Silently accruing refc binaries also feels like an anti-pattern that my team's use case has to always work around. We prefer to copy because our fields are almost always smaller than the refc limit.
For reference see the guide line comment in the docs (http://erlang.org/doc/man/binary.html#copy-1) by the OTP team. We could definitely support an annotation at any level of a schema to binary copy anything underneath that. This might be per file, per struct, per field etc.
Yeah, we’ve read that. We have GB size/volume of binaries that were getting parsed by JSON libraries and not copying, which were handled by long lived processes. Most of our data is from uninterruptible streaming processes. Most of the Elixir community thinks about their performance differently than we do, in the three years we’ve been using it.
This is an advanced request.
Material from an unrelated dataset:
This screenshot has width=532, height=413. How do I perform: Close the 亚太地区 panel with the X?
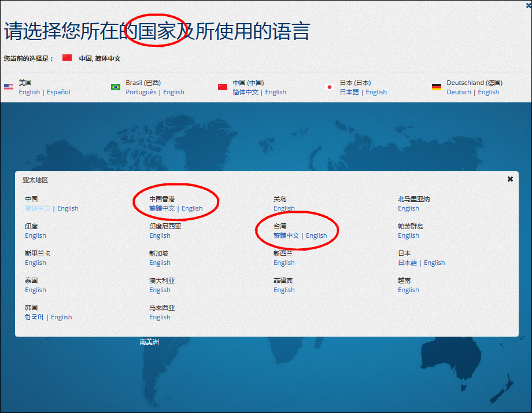pos(510,179)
I know this is your due diligence.
Sure for clarity we don't want to pay the runtime overhead of always copy by default, checking an option at runtime to handle this, or generating twice the code. Once we have a new AST will try to fill do this feature as proof that AST/annotations works as we hope ;).
No worries, I hope it didn’t seem I was asking for a default. :)
If you want to fork in the meantime, I think enforcing the copy is changing 5-10 lines in https://github.com/pinterest/elixir-thrift/blob/master/lib/thrift/generator/struct_binary_protocol.ex.
Hey all,
I have been working with this library for the past month or so, and it recently it occurred to me that the thrift messages may be using references to sub-binaries.
this is potentially fine for most people, but If one is process larger amounts of data and they want to copy the binaries instead, there isn't really a recourse for that currently.
I don't know if anyone who works on this cares, so if not, let me know and I might work on it myself at some point.